A few days before last week’s Super Bowl, I walked into my colleagues’ office to discuss the marijuana themed naming frenzy taking over Facebook and other social media circuits. Our conversation on naming the Super Bowl was short lived and quickly shifted to the story of Demaryius Thomas, of the Denver Broncos.
The story of Thomas’ mother and grandmother hit the media days after the Broncos won the AFC Championship game. Both women are serving a drug sentence in a Florida prison. His mother, Katina Thomas, is completing a 20 year sentence, while his grandmother, Minnie Pearl Thomas is doing a life sentence on conspiracy to distribute crack cocaine. The Controlled Substances Act established a mandatory minimum sentence of five years for a first time trafficking offense for five grams of crack. An offender convicted of trafficking 500 grams of cocaine would get the same sentence of five years in federal prison. This is a travesty. These mandatory minimum laws has had a disproportional effect on Black families. Regardless of our moral position on drugs, drug use and drug users, separating parents from their children should always be the last resort. Advocates across the country are now demanding that judges consider the financial and social cost of imprisonment including the impact of a prison sentence on family life and the community the at-large.

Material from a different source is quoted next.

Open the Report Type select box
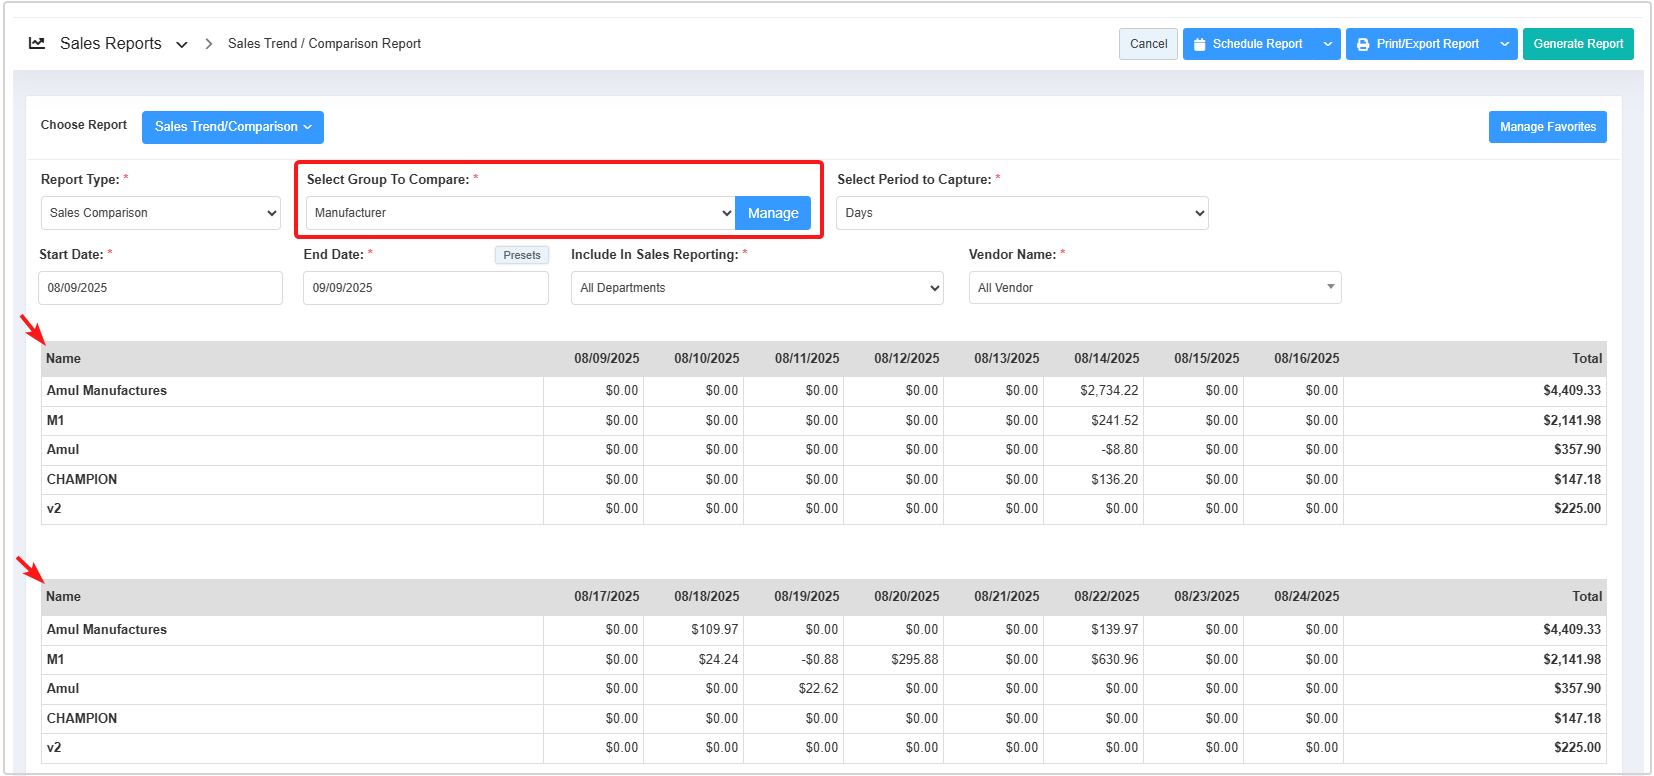 click(x=161, y=213)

In communities across America our sisters are disappearing from our midst. The Thomas’ story represents all that is wrong with America’s criminal justice system. What you may not know is that drug use and drug selling occur at similar rates across racial and ethnic groups, yet Black and Latina women are far more likely to be criminalized for drug law violations than white women. Furthermore Black women are more than two and half times more likely than white women to be sent to prison. Shouldn’t we all be outraged? Additionally, black women are far more likely than white women to be reported to child welfare services for drug use. Black women, like black men live in institutionalized communities where over policing and pathologizing of black life is routine and service provision and state sanctioned punishment go hand in hand.
As many as 2.7 million children are growing up in U.S households in which one or more parents are incarcerated. 54 percent of people in prison are parents of minor children. On any given night roughly 500,000 Americans are behind bars for a drug law violation. In 2008, one in nine black children was in Demaryius’ situation – growing up with a parent in prison. As a community and a society we too should embrace a “not under our watch” mantra. How did we allow this to happen in the first place? Did we not see our sisters, mothers, friends disappearing from our midst?
As we celebrate Black History Month and in the spirit of Sojourner Truth, Harriet Tubman, Fannie Lou Hammer, Dorothy Heights and other ancestral mothers – the time is now to stand together to protect and defend our sisters. We are morally obliged to say no more Demaryiuses, not today and not ever again. An African expression of Ubuntu says: “Your pain is my pain, my wealth is your wealth and your salvation is my salvation.” Our disappearing women is our pain and saving black children is our salvation.
Yolance Cadore is the director of strategic partnerships at the Drug Policy Alliance.